## Work instruction
Every line below that has the string "Switch" needs to be copied.

## Collected data
★ ★ ★ ★ ★ ★ ★
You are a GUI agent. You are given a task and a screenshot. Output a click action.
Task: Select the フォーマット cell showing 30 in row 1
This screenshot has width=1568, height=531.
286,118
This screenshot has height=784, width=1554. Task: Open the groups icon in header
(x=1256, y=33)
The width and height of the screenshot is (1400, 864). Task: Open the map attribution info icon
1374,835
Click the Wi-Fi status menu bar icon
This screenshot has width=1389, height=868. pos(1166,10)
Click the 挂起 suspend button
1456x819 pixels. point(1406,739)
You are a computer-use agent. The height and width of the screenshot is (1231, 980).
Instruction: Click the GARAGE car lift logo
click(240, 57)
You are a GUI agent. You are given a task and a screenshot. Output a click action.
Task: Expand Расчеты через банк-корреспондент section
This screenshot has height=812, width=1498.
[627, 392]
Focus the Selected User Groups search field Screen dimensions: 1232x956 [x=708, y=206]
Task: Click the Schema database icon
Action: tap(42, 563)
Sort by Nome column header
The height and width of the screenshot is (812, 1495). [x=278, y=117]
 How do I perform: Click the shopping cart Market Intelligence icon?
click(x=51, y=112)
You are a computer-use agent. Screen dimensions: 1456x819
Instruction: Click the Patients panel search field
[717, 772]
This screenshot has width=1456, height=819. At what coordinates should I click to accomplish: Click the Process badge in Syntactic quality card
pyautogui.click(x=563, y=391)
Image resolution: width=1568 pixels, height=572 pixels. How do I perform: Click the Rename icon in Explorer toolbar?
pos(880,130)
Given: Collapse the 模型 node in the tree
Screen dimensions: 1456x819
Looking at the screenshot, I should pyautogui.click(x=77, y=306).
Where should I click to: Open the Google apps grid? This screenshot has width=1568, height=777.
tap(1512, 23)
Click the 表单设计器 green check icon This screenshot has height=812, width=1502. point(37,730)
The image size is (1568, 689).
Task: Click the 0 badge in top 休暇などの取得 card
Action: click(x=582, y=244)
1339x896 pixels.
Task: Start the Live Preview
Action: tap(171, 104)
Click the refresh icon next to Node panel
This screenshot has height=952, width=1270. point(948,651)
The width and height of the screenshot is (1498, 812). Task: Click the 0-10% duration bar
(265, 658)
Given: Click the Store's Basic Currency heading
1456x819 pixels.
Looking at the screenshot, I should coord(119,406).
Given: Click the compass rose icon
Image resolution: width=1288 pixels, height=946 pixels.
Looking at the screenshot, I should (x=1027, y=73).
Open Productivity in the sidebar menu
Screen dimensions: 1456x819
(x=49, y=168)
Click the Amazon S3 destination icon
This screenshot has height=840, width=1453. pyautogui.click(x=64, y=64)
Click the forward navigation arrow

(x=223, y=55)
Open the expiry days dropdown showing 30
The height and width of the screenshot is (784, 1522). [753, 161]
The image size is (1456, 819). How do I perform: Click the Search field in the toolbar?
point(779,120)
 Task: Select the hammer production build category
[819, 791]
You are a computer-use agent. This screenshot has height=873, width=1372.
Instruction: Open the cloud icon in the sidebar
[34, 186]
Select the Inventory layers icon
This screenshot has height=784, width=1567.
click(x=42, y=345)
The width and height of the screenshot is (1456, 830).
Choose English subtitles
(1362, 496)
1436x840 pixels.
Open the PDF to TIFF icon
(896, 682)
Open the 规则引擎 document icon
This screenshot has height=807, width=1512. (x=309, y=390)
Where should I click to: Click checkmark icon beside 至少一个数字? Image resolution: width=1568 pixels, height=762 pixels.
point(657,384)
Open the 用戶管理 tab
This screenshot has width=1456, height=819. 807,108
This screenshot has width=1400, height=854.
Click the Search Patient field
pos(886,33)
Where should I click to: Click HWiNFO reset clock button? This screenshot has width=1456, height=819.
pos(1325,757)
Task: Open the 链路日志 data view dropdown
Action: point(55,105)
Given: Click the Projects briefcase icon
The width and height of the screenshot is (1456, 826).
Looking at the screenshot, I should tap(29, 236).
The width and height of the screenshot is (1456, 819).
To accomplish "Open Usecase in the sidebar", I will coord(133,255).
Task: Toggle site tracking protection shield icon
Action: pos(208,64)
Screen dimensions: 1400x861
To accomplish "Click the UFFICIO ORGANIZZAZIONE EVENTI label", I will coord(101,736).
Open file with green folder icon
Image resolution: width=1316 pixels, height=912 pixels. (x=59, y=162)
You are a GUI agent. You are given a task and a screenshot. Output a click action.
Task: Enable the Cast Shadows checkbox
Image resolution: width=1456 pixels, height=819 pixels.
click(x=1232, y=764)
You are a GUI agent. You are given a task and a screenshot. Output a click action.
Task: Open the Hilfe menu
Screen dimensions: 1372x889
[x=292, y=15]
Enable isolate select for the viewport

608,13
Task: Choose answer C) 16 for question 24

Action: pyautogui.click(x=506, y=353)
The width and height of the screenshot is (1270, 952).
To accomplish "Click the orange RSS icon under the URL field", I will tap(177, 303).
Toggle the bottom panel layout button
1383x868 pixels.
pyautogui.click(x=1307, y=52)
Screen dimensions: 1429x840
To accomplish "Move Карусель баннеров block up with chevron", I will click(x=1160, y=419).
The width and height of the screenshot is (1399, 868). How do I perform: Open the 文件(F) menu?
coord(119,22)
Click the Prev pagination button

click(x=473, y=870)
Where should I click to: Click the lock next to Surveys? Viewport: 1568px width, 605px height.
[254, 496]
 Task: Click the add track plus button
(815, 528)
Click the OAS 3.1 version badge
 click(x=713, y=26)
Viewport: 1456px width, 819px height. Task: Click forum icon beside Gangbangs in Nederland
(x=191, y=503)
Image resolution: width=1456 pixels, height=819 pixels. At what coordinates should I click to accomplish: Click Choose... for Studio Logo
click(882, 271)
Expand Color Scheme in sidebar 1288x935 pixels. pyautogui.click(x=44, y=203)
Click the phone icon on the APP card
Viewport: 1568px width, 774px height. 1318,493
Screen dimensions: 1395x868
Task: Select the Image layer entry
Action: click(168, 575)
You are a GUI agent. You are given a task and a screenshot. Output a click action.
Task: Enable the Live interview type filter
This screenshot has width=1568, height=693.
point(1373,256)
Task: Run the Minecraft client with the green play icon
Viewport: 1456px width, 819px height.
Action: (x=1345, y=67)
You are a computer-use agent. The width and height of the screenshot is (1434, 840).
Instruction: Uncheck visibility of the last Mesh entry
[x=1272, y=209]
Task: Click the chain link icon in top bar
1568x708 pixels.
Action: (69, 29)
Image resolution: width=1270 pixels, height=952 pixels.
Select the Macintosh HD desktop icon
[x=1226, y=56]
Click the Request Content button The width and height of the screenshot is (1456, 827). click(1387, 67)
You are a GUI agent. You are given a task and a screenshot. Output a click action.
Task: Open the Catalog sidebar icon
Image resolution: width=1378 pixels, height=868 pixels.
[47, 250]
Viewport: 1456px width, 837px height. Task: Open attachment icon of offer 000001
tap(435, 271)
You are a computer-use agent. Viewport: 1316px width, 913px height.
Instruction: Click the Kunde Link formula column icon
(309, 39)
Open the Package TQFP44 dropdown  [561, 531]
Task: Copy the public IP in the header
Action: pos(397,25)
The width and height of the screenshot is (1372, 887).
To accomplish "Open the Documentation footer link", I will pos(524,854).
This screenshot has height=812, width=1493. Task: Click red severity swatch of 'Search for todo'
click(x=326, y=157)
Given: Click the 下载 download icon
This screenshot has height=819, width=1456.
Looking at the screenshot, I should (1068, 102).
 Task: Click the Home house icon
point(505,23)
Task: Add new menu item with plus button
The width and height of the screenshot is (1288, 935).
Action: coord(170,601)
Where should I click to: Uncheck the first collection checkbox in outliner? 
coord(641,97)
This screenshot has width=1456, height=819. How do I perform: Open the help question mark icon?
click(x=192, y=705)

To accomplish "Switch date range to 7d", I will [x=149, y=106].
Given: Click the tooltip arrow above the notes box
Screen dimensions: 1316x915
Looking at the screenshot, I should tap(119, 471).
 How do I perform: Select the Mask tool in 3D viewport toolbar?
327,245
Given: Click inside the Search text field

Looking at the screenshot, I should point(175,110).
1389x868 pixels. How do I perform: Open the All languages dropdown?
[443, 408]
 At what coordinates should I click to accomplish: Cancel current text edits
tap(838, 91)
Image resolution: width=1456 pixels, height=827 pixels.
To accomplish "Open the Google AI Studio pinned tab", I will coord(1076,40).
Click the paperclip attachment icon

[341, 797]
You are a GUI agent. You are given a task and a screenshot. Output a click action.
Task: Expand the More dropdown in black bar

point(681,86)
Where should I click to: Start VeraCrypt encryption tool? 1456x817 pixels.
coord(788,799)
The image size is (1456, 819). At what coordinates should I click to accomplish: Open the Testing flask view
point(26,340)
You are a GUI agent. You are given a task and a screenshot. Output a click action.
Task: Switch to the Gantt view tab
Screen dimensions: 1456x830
★ ★ ★ ★ ★ ★ ★
## Completed exercise
To accomplish "Switch date range to 7d", I will [x=149, y=106].
Task: Switch to the Gantt view tab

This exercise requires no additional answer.